Well, we've had this discussion one or two times before. The short version is: Because i don't want it to be OS. I'm not against OS...not at all. I've open sourced all my stuff (and got almost no feedback on that...) except for jPCT itself. I like the continuity of jPCT and i think it's easier to maintain this in a closed source project. OS doesn't prevent a project from dying or at least suffering...Xith, JME and OpenMind (anybody remembers that one...?) are great examples of this. All OS, all going down once the main developer(s) left and all including some functionality that worked once and got broken after the initial developer left and nobody took over to fix it.
There are several ways one can contribute to jPCT. It's possible to write demos for it (closed source, open source...i don't care), it's possible to add functionality like new loaders, some nifty shaders, cool post processing effects...jPCT provides enough hooks into its internals to do this IMHO...yet virtually nobody does.
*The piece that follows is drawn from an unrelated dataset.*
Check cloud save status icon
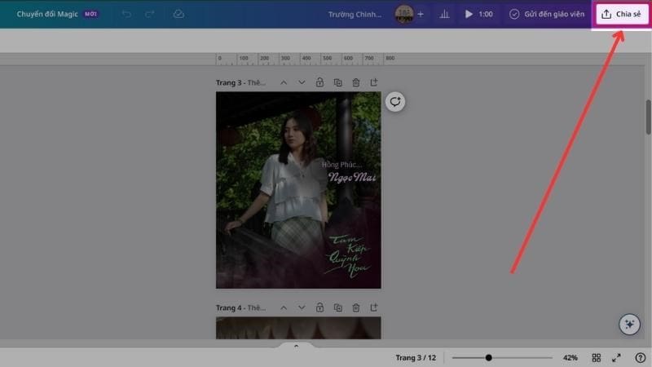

Maybe because the project itself isn't OS, but to me, this is just a cheap excuse if one really feels the urge to contribute.
To my experience, people do a lot of talk and often fail to deliver anything after that except for some dubios "code cleanup"-work that usually means to break the existing API for the benefit of a better gut feeling of this one person. I think that i can spend my time better by developing the engine itself than taking care of this.
And last but not least, i've sold two (IIRC) commercial licenses with the sources included.
If i'll ever lose interest in the engine, i'll OS it. However, this isn't the case right now.